College of Pharmacy White Coat Ceremony Coats 92

Many of you already have a plan for where you want to practice as a pharmacist. That’s fine, but keep an open mind, said Louis Barone, Pharm. D., associate professor of pharmacy practice, in accepting the  Dean’s Leadership Award at the College of Pharmacy White Coat ceremony Monday, Sept. 17. Dr. Barone was addressing the 92 first-year students in the Class of 2022 cohort who had assembled for the exhilarating and daunting event to symbolically don a white coat for the first time.

President Jay A. Gershen, D.D.S., Ph.D., welcomed excited friends and family members, faculty and students to the NEOMED Education and Wellness (NEW) Center Grand Ballroom for the much-anticipated ceremony. Richard Kasmer, Pharm. D., J.D., dean of the College of Pharmacy, greeted the students and introduced the day’s keynote speaker, Antonio Ciaccia, who challenged the students to make their own opportunities.
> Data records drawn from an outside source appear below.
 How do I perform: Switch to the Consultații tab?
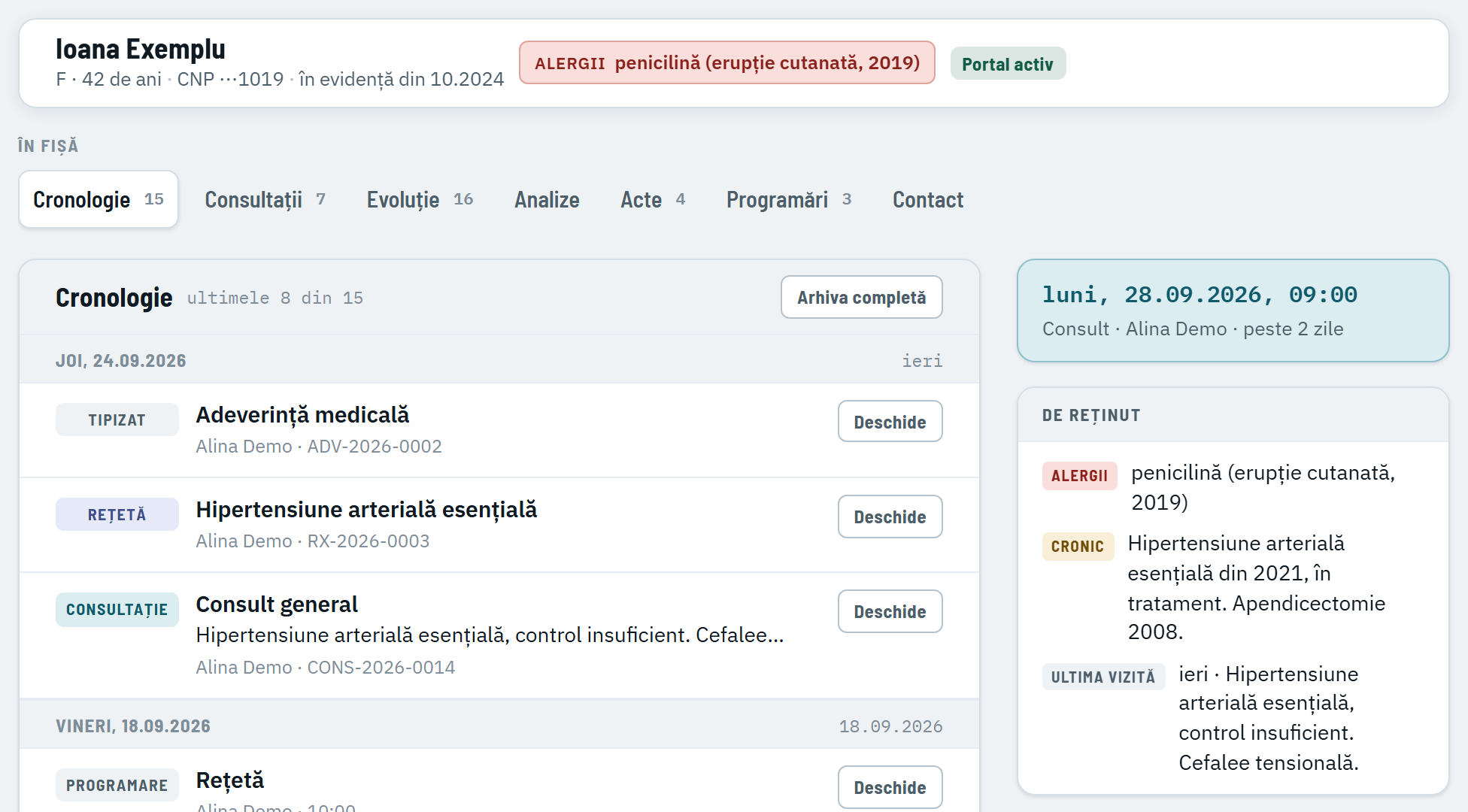pyautogui.click(x=265, y=199)
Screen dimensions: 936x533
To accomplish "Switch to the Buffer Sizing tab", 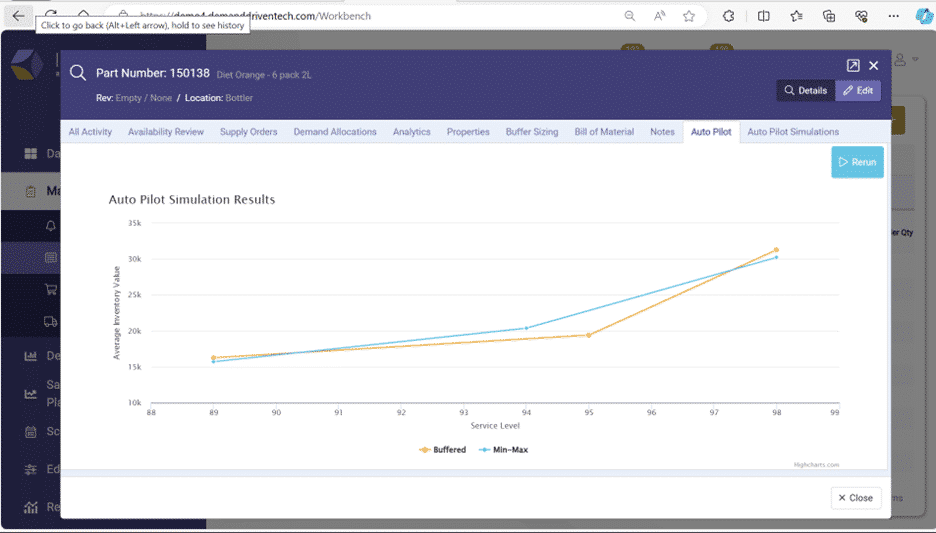I will pos(532,132).
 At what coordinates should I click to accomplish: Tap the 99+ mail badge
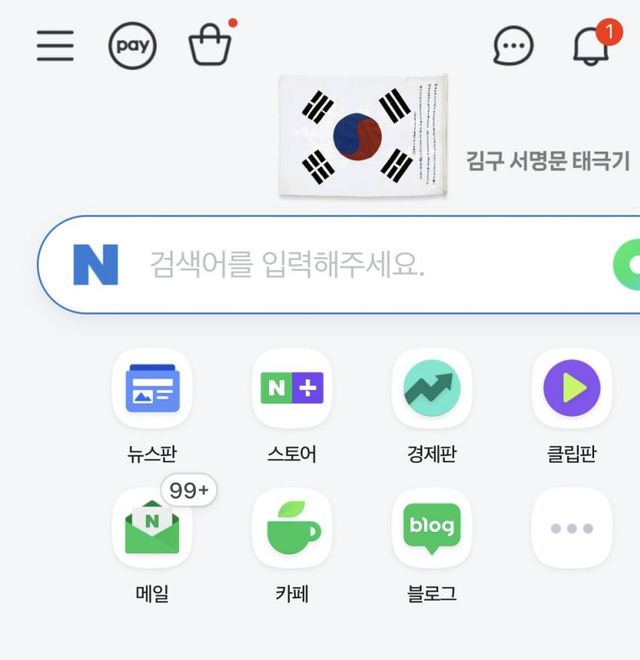click(x=189, y=490)
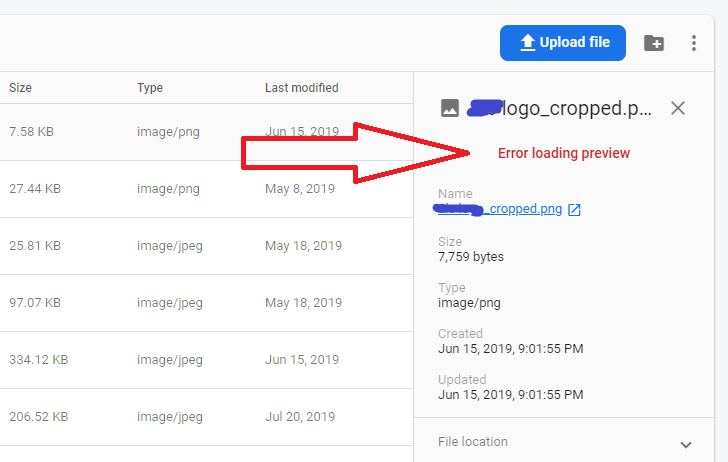
Task: Select the 206.52 KB file from Jul 20, 2019
Action: [x=207, y=417]
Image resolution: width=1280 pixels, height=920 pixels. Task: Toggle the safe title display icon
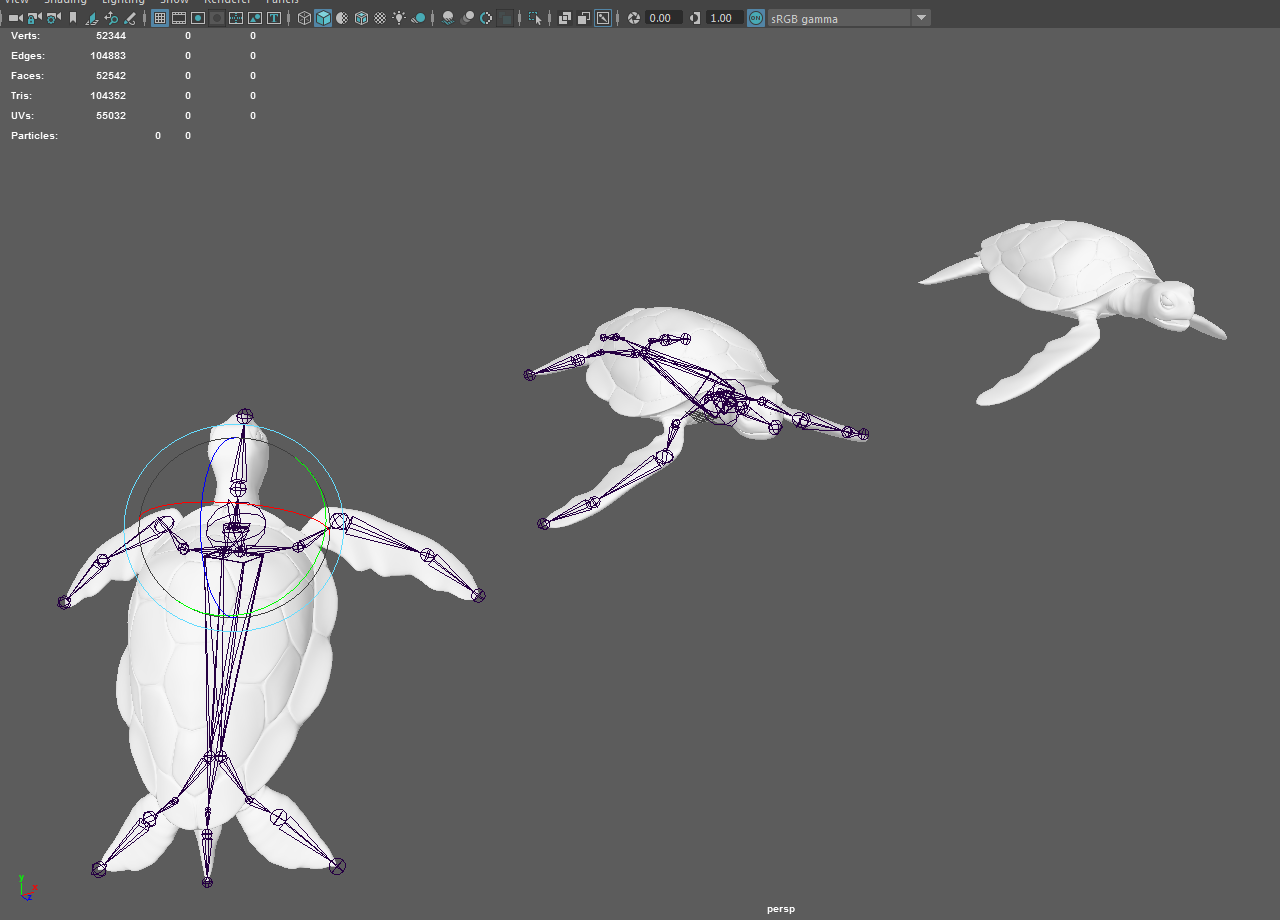coord(274,17)
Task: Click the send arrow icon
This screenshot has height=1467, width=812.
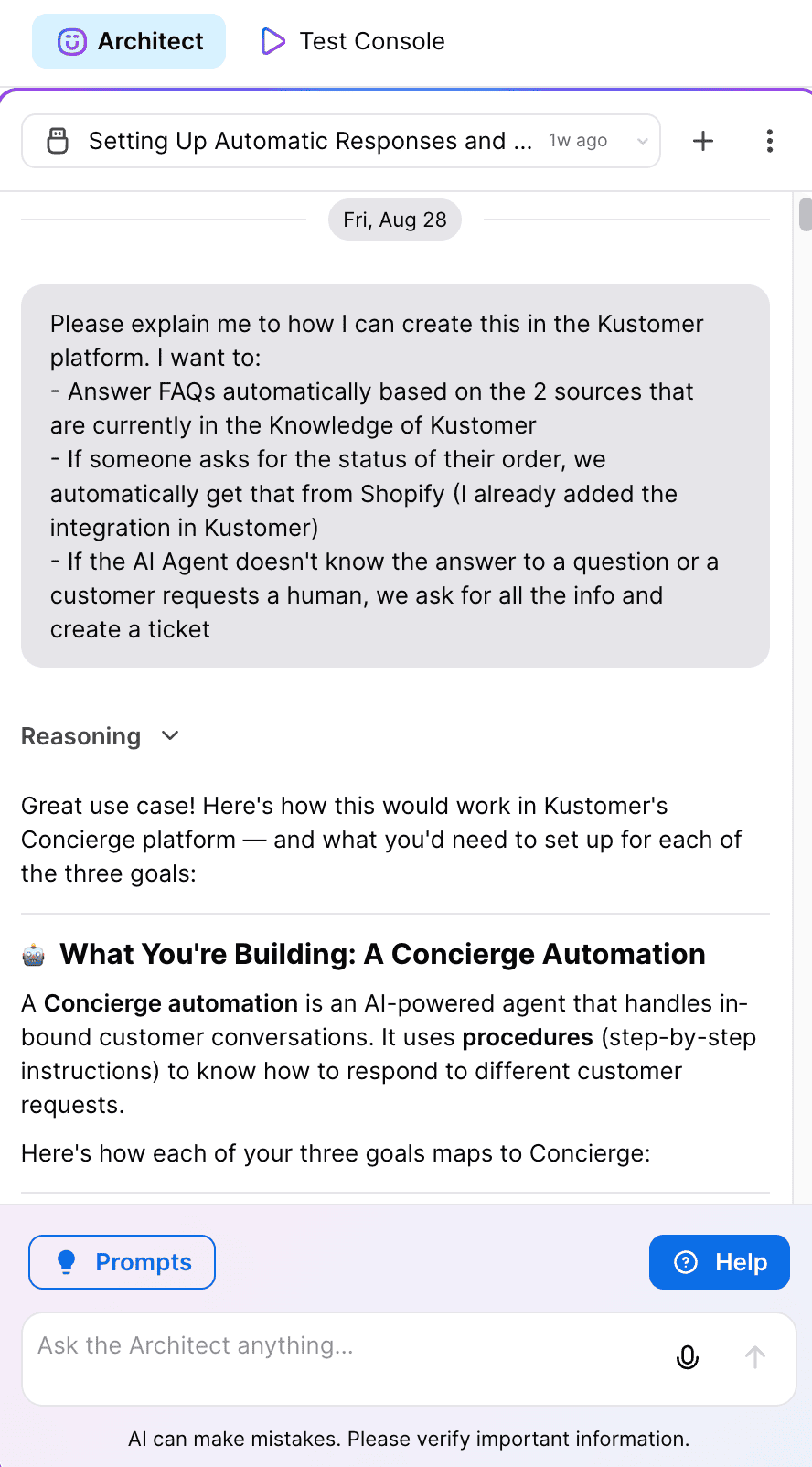Action: [755, 1357]
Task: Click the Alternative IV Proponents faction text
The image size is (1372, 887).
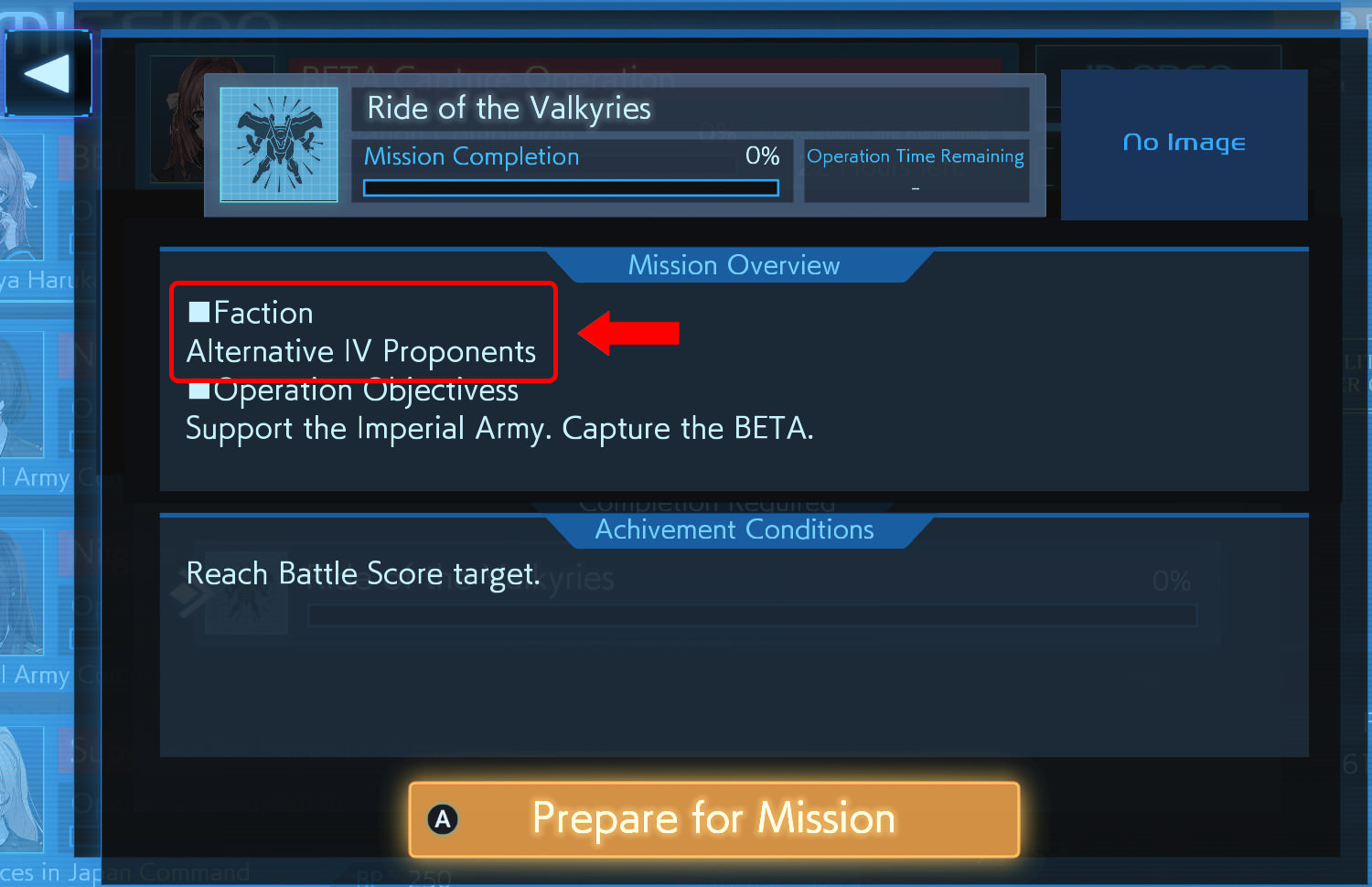Action: point(361,352)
“What’s the dumbest question in pharmacy?’’ Ciaccia asked, rhetorically. The answer, he said is a line  routinely uttered at the checkout counter, “Do you have any questions for the pharmacist?’’

You can provide better care, Ciaccia told the students, if you

  • Don’t lose your empathy
  • Put your patient first
  • Speak out if you see something wrong
  • Be an advocate with lawmakers and patients alike
  • Treat everyone with decency

Students Coating Students

Students chose four of their peers from the College of Pharmacy Class of 2021 for the honor of ‘’coating’’ each member of the Class of 2022 as they processed onstage to the sound of their name being called by Sandra Emerick, Ed.D., chief student affairs officer. Coaters for the College of Pharmacy were Nuur Alkenany, Ashley Brooks, Kevin King and David Whipkey.

Alumna Megan Elavsky, Pharm. D. (’15), BCPS, now a clinical assistant professor at West Virginia University School of Pharmacy and a family medicine clinical pharmacist at WVU-University Town Center, told the students that she hadn’t gotten her first choice of residencies. (Back to Dr. Barone’s advice—keep an open mind.) She discovered from that experience that change was necessary for growth and success, Dr. Elavsky said.

Her final advice to the first-years? Find a mentor. Wisdom, insight and feedback from them will help you make the most of the changes that are certain to come.